Document segment section start

The Navy conducted an investigation into the incident and concluded the primary cause of the attack was the Saudi shooter's self- radicalization. However, the report also goes on to note numerous deficiencies in many areas, some of which contributed to the attack and others which could have deterred the attack or mitigated the consequences. In other words, things could have been different that day. Things should have been different that day.

We lost two other young men, Airman Mo Haitham from Florida and Airman Apprentice Cameron Walters of Georgia, and 11 more individuals were wounded. That has happened far too many times. Too many Americans have lost their lives to shooters on U.S. bases on U.S. soil.

The Pensacola attack was the second shooting at a military base in 3 days. On December 3, 2019, a shooting at the Pearl Harbor Naval Shipyard in Hawaii left two people dead and a third wounded. There have been several other shootings at U.S. military installations, including a mass shooting in 2009 at Fort Hood in Killeen, TX. That shooting claimed 13 lives and left another 30 injured.

Five years later, another shooting happened at Fort Hood when a gunman went on a shooting spree, killing 3 people and injuring 14 before killing himself. In 2013, 12 workers at the Washington Navy Yard right here in our Nation's Capital were killed by a military contractor, who was later killed by security officials. In 2015, two military installations in Chattanooga, TN, were attacked by a gunman who killed four people before he was shot by police.

There have been investigative reports about all of those shootings, and there have been recommendations in each one of the reports. Everybody shook their head and said: We have got to do better. We can't continue to allow this to happen.

What we see from the Pensacola report we received just recently is that many of those recommendations were never followed, especially with regard to planning, training, and assessment of response plans for situations just like the one that occurred in Pensacola, FL. That is simply inexcusable.

We have young men and women every year, every day, every week, every month that volunteer to put their lives on the line for this country, never dreaming that their life may be put on the line within the security of the confines of a U.S. military base on U.S. soil--not overseas, not as part of some overseas terrorist attack, but right here where they should be most secure.

Ben Watson and his wife Sheila have made it their mission to do everything they can to prevent losing more of our sons and daughters in this way. I think this body ought to do the same.

Every year, we have nominations. We make nominations, and we get the appointments back, sending those young men and women to the academies who will then go to those bases. We have a responsibility for that, as well as our overall responsibility to the men and women in uniform.

Document segment section end

**Request 1:**
According to the speech on military base shootings, what did the Navy's investigation find to be the primary cause of the Pensacola attack?
**Request 2:**
From the speech on military base shootings, echo the part that opens with the words containing "The Pensacola attack" and closes with "another 30 injured.".

Dataset section section start

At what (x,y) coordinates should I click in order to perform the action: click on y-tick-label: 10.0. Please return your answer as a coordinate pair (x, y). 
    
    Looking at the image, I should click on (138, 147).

Dataset section section end

**Written solution 1:**
The Saudi shooter's self-radicalization.

**Written solution 2:**
The Pensacola attack was the second shooting at a military base in 3 days. On December 3, 2019, a shooting at the Pearl Harbor Naval Shipyard in Hawaii left two people dead and a third wounded. There have been several other shootings at U.S. military installations, including a mass shooting in 2009 at Fort Hood in Killeen, TX. That shooting claimed 13 lives and left another 30 injured.